Jelang Jatuh Sistem Alat Otomatis Sukhoi Menunjukkan Warning. Perangkat penerbangan otomatis Pesawat Sukhoi Superjet 100 diduga dimatikan sesaat sebelum menabrak tebing di Gunung Salak, Jawa Barat, Rabu 9 Mei 2012. Padahal, peralatan itu telah memberikan peringatan darurat kepada kru pesawat.
Laman berita Rusia, RIA Novosti, sebagaimana dilansir Pravda, mengutip sumber yang sangat dekat dengan proses investigasi. Sumber itu mengatakan sistem peringatan dan pengenalan medan yang dimiliki pesawat dalam kondisi aktif saat demo terbang tersebut.

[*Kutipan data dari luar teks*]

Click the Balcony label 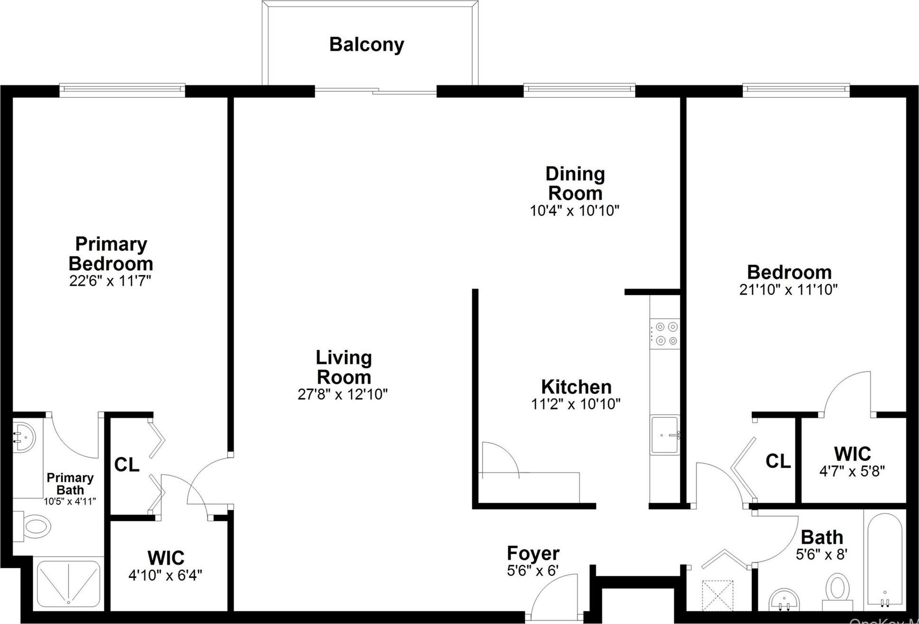[367, 45]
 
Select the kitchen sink [665, 434]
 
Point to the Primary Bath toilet [36, 527]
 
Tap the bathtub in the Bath [885, 561]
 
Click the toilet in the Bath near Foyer [838, 589]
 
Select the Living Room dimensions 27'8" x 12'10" [343, 394]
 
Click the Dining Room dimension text [575, 211]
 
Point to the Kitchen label [576, 387]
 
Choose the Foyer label [533, 553]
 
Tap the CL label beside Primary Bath [127, 465]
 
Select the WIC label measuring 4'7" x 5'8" [852, 454]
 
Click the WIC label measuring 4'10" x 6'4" [166, 558]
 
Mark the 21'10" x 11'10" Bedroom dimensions [788, 289]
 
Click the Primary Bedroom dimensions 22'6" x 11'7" [110, 281]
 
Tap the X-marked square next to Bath [717, 595]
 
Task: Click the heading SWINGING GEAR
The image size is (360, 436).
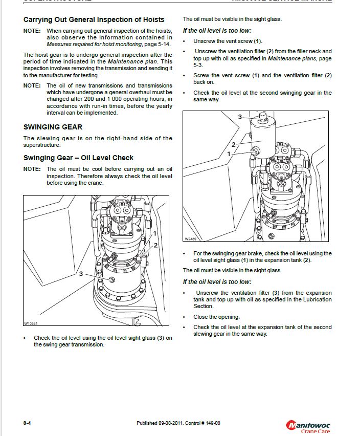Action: pos(53,126)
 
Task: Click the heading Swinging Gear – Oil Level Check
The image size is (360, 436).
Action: pos(78,158)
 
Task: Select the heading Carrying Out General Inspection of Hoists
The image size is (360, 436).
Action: pos(94,19)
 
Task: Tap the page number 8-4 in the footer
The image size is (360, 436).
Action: pos(28,423)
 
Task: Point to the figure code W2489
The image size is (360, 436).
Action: pos(190,238)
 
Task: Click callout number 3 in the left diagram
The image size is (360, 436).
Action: pos(80,274)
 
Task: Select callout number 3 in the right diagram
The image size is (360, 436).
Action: pos(239,117)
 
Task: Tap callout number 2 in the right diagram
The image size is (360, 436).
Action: pos(233,145)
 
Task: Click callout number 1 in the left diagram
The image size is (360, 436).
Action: pos(154,233)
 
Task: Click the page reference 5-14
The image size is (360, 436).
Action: pos(164,44)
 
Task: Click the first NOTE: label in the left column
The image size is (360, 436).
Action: pos(32,31)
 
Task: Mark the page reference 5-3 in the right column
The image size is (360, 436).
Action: pos(197,65)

Berdasarkan data penerbangan pesawat nahas itu, pilot juga diduga meminta izin untuk turun ke ketinggian dari 10.000 kaki ke 6.000 kaki. Permintaan itu dikabulkan oleh menara kontrol Bandar Udara Soekarno Hatta.
Sumber itu mengatakan, pilot Alexander Yablonstev, dan kru pesawat menerima sinyal peringatan, baik audio dan visual, saat pesawat menuju ke arah Gunung Salak.
Namun, diduga pilot dan kru pesawat mengabaikan peringatan dari sistem pesawat karena yakin masih terbang di atas lembah, pada ketinggian yang aman. Pilot diduga tidak melihat Keberadaan Gunung Salak karena tertutup awan tebal.
Para kru diduga juga mendapat peringatan dari sistem lainnya. Sistem telah menunjukkan pesawat terbang terlalu rendah. Sistem juga meminta roda pendaratan dibuka.
Sumber itu mengatakan dalam kondisi seperti itu, pilot dan kru pesawat menjadi bingung tentang kondisi medan di sekitarnya. Izin turun ketinggian dikabulkan, namun sistem pesawat memberikan peringatan darurat.
Sehingga, pilot memutuskan untuk menonaktifkan peralatan otomatis untuk turun ketinggian secara manual. "Bisa jadi kru pesawat baru benar-benar yakin sedang terbang di atas lembah pada saat-saat terakhir," kata sumber itu.
Saat dikonfirmasi terkait analisa sumber yang dikutip media Rusia itu, Mardjono Siswosuwarno, Ketua Penyelidik di KNKT untuk kasus Sukhoi Superjet 100, tak mau menanggapinya.
"Flight Data Recorder masih divalidasi. Validasi belum selesai karena parameternya banyak, ini tidak mudah. Habis itu kita mulai menganalisis dengan menggabungkannya dengan data dalam Cockpit Voice Recorder," katanya.
"Untuk sementara, kami tidak menanggapi analisa-analisa seperti itu. Kami fokus pada proses penyelidikan," tambah dia.
Sebelumnya, Direktur Utama Angkasa Pura II, Tri S Sukono, mengatakan Air Traffic System (ATC) Angkasa Pura II mengizinkan pesawat Sukhoi Superjet 100 turun dari ketinggian 10.000 ke 6.000 kaki karena secara teknis, tidak ada masalah.
Menurutnya, petugas memberi izin karena area pada saat pesawat itu turun merupakan area yang bersih, tak ada lalu lintas pesawat maupun gunung.
Tri kemudian menceritakan, pada saat jatuh, pesawat nahas itu take off dari Halim Perdanakusuma dengan menggunakan runaway 24 menuju area sesuai dengan permintaan pilot yaitu dengan ketinggian 10.000 kaki.
Kemudian, saat akan kembali ke Halim Perdanakusuma dengan runaway 06 dengan ketinggian 10.000 kaki, saat mendekati Bogor, pilot meminta turun menjadi 6.000 kaki dan di atas Atang Sanjaya. Kemudian ATC menyetujui permintaan itu.
"Karena area itu area training yang biasa digunakan latihan. Ada 360 penerbangan training di wilayah itu. Area itu yang memang di-declare area training dan dimungkinkan terbang 6.000 kaki bahkan tiga ribu untuk lakukan manuver," kata Tri saat rapat dengar pendapat dengan Komisi V di Gedung DPR, Senin 28 Mei 2012.
"Setelah pesawat Sukhoi tak terlihat di radar saat turun, 6 ribu feet clear untuk training. Jadi ATC, menurut kami, sudah lakukan tugas sebagaimana adanya," kata dia.
Pesawat Sukhoi Superjet 100 menabrak tebing di Gunung Salak saat melakukan demo terbang yang kedua. Sebanyak 45 Penumpang Sukhoi 100 yang berada di pesawat itu ditemukan tewas.